**INSTRUCTION**
Recast every line of the items below as a numbered list, omitting any blank lines.

[Dataset items]
______________________________
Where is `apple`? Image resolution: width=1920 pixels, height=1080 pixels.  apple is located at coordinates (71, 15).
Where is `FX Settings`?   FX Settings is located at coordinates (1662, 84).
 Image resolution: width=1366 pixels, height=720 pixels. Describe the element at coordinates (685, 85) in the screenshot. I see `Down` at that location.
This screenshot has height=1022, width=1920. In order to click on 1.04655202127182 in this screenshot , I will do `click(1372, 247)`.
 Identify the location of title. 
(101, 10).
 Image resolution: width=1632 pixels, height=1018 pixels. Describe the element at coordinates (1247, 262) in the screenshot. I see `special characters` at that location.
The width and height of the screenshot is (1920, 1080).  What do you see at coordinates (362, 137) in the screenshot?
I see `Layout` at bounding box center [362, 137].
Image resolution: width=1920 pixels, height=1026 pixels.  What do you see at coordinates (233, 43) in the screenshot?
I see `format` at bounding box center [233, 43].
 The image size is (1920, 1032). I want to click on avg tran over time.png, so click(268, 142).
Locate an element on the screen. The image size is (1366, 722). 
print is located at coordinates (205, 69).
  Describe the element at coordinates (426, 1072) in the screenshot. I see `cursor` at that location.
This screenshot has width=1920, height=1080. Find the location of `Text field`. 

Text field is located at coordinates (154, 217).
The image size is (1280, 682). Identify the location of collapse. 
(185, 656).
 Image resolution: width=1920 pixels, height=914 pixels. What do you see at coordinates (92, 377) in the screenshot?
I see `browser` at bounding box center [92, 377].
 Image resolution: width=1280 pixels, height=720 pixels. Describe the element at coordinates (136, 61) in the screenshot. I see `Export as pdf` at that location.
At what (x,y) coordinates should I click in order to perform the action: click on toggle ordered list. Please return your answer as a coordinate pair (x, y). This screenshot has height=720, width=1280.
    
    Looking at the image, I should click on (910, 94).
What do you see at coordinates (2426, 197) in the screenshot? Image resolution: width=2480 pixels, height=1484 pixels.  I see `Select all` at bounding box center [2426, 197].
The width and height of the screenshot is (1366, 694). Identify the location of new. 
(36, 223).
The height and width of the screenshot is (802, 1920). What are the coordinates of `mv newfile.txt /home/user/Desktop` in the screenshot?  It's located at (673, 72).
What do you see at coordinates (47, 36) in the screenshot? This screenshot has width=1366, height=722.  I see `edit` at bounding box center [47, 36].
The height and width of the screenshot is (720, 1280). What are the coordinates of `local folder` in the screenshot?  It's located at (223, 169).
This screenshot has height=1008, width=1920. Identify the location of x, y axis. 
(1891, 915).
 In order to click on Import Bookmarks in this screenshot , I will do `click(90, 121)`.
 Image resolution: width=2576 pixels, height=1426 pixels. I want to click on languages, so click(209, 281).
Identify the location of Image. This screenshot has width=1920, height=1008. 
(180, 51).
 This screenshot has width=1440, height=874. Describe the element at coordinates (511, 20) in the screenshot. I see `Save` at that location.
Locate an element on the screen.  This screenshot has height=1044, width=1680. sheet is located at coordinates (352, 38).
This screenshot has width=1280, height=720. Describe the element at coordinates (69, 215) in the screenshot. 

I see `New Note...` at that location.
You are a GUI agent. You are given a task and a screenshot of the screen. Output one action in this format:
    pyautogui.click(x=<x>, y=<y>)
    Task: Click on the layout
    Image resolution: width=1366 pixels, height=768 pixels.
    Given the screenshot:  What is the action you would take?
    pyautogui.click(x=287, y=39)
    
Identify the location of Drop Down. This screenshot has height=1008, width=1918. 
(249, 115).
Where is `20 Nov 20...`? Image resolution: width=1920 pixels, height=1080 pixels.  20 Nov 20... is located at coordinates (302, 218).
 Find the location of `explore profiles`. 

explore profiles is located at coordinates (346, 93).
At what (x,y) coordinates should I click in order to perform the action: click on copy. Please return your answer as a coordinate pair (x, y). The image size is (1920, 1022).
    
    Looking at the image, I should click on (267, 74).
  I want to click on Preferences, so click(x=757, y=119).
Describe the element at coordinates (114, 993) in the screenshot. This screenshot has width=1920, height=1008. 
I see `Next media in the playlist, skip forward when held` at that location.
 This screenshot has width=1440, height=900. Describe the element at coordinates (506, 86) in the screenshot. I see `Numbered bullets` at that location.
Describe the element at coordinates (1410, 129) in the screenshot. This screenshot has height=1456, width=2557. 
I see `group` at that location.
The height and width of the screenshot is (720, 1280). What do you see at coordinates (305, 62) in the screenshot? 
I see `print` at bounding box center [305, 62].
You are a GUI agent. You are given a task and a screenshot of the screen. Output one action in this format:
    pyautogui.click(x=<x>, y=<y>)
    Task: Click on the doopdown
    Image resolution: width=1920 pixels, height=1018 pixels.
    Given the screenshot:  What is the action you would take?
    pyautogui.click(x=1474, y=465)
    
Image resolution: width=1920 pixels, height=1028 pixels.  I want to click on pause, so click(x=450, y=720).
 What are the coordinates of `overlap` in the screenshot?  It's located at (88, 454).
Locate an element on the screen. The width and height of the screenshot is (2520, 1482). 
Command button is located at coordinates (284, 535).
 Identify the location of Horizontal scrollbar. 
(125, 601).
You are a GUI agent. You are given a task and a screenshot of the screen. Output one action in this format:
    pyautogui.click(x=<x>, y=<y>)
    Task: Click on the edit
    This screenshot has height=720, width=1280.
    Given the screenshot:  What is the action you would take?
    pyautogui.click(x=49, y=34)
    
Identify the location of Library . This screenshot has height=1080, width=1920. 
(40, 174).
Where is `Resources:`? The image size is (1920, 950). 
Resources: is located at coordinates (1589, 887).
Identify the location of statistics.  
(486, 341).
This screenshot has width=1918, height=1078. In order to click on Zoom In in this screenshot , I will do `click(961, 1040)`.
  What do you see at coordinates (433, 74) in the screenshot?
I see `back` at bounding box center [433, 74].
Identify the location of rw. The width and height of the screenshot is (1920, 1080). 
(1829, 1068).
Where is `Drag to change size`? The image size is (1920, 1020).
______________________________
**SOLVED EXERCISE**
1. Where is `apple`? Image resolution: width=1920 pixels, height=1080 pixels.  apple is located at coordinates (71, 15).
2. Where is `FX Settings`?   FX Settings is located at coordinates (1662, 84).
3.  Image resolution: width=1366 pixels, height=720 pixels. Describe the element at coordinates (685, 85) in the screenshot. I see `Down` at that location.
4. This screenshot has height=1022, width=1920. In order to click on 1.04655202127182 in this screenshot , I will do `click(1372, 247)`.
5.  Identify the location of title. 
6. (101, 10).
7.  Image resolution: width=1632 pixels, height=1018 pixels. Describe the element at coordinates (1247, 262) in the screenshot. I see `special characters` at that location.
8. The width and height of the screenshot is (1920, 1080).  What do you see at coordinates (362, 137) in the screenshot?
9. I see `Layout` at bounding box center [362, 137].
10. Image resolution: width=1920 pixels, height=1026 pixels.  What do you see at coordinates (233, 43) in the screenshot?
11. I see `format` at bounding box center [233, 43].
12.  The image size is (1920, 1032). I want to click on avg tran over time.png, so click(268, 142).
13. Locate an element on the screen. The image size is (1366, 722). 
14. print is located at coordinates (205, 69).
15.   Describe the element at coordinates (426, 1072) in the screenshot. I see `cursor` at that location.
16. This screenshot has width=1920, height=1080. Find the location of `Text field`. 
17. Text field is located at coordinates (154, 217).
18. The image size is (1280, 682). Identify the location of collapse. 
19. (185, 656).
20.  Image resolution: width=1920 pixels, height=914 pixels. What do you see at coordinates (92, 377) in the screenshot?
21. I see `browser` at bounding box center [92, 377].
22.  Image resolution: width=1280 pixels, height=720 pixels. Describe the element at coordinates (136, 61) in the screenshot. I see `Export as pdf` at that location.
23. At what (x,y) coordinates should I click in order to perform the action: click on toggle ordered list. Please return your answer as a coordinate pair (x, y). This screenshot has height=720, width=1280.
24.     Looking at the image, I should click on (910, 94).
25. What do you see at coordinates (2426, 197) in the screenshot? Image resolution: width=2480 pixels, height=1484 pixels.  I see `Select all` at bounding box center [2426, 197].
26. The width and height of the screenshot is (1366, 694). Identify the location of new. 
27. (36, 223).
28. The height and width of the screenshot is (802, 1920). What are the coordinates of `mv newfile.txt /home/user/Desktop` in the screenshot?  It's located at (673, 72).
29. What do you see at coordinates (47, 36) in the screenshot? This screenshot has width=1366, height=722.  I see `edit` at bounding box center [47, 36].
30. The height and width of the screenshot is (720, 1280). What are the coordinates of `local folder` in the screenshot?  It's located at (223, 169).
31. This screenshot has height=1008, width=1920. Identify the location of x, y axis. 
32. (1891, 915).
33.  In order to click on Import Bookmarks in this screenshot , I will do `click(90, 121)`.
34.  Image resolution: width=2576 pixels, height=1426 pixels. I want to click on languages, so click(209, 281).
35. Identify the location of Image. This screenshot has width=1920, height=1008. 
36. (180, 51).
37.  This screenshot has width=1440, height=874. Describe the element at coordinates (511, 20) in the screenshot. I see `Save` at that location.
38. Locate an element on the screen.  This screenshot has height=1044, width=1680. sheet is located at coordinates (352, 38).
39. This screenshot has width=1280, height=720. Describe the element at coordinates (69, 215) in the screenshot. 
40. I see `New Note...` at that location.
41. You are a GUI agent. You are given a task and a screenshot of the screen. Output one action in this format:
42.     pyautogui.click(x=<x>, y=<y>)
43.     Task: Click on the layout
44.     Image resolution: width=1366 pixels, height=768 pixels.
45.     Given the screenshot:  What is the action you would take?
46.     pyautogui.click(x=287, y=39)
47. Identify the location of Drop Down. This screenshot has height=1008, width=1918. 
48. (249, 115).
49. Where is `20 Nov 20...`? Image resolution: width=1920 pixels, height=1080 pixels.  20 Nov 20... is located at coordinates (302, 218).
50.  Find the location of `explore profiles`. 
51. explore profiles is located at coordinates (346, 93).
52. At what (x,y) coordinates should I click in order to perform the action: click on copy. Please return your answer as a coordinate pair (x, y). The image size is (1920, 1022).
53.     Looking at the image, I should click on (267, 74).
54.   I want to click on Preferences, so click(x=757, y=119).
55. Describe the element at coordinates (114, 993) in the screenshot. This screenshot has width=1920, height=1008. 
56. I see `Next media in the playlist, skip forward when held` at that location.
57.  This screenshot has width=1440, height=900. Describe the element at coordinates (506, 86) in the screenshot. I see `Numbered bullets` at that location.
58. Describe the element at coordinates (1410, 129) in the screenshot. This screenshot has height=1456, width=2557. 
59. I see `group` at that location.
60. The height and width of the screenshot is (720, 1280). What do you see at coordinates (305, 62) in the screenshot? 
61. I see `print` at bounding box center [305, 62].
62. You are a GUI agent. You are given a task and a screenshot of the screen. Output one action in this format:
63.     pyautogui.click(x=<x>, y=<y>)
64.     Task: Click on the doopdown
65.     Image resolution: width=1920 pixels, height=1018 pixels.
66.     Given the screenshot:  What is the action you would take?
67.     pyautogui.click(x=1474, y=465)
68. Image resolution: width=1920 pixels, height=1028 pixels.  I want to click on pause, so click(x=450, y=720).
69.  What are the coordinates of `overlap` in the screenshot?  It's located at (88, 454).
70. Locate an element on the screen. The width and height of the screenshot is (2520, 1482). 
71. Command button is located at coordinates (284, 535).
72.  Identify the location of Horizontal scrollbar. 
73. (125, 601).
74. You are a GUI agent. You are given a task and a screenshot of the screen. Output one action in this format:
75.     pyautogui.click(x=<x>, y=<y>)
76.     Task: Click on the edit
77.     This screenshot has height=720, width=1280.
78.     Given the screenshot:  What is the action you would take?
79.     pyautogui.click(x=49, y=34)
80. Identify the location of Library . This screenshot has height=1080, width=1920. 
81. (40, 174).
82. Where is `Resources:`? The image size is (1920, 950). 
83. Resources: is located at coordinates (1589, 887).
84. Identify the location of statistics.  
85. (486, 341).
86. This screenshot has width=1918, height=1078. In order to click on Zoom In in this screenshot , I will do `click(961, 1040)`.
87.   What do you see at coordinates (433, 74) in the screenshot?
88. I see `back` at bounding box center [433, 74].
89. Identify the location of rw. The width and height of the screenshot is (1920, 1080). 
90. (1829, 1068).
91. Where is `Drag to change size`? The image size is (1920, 1020).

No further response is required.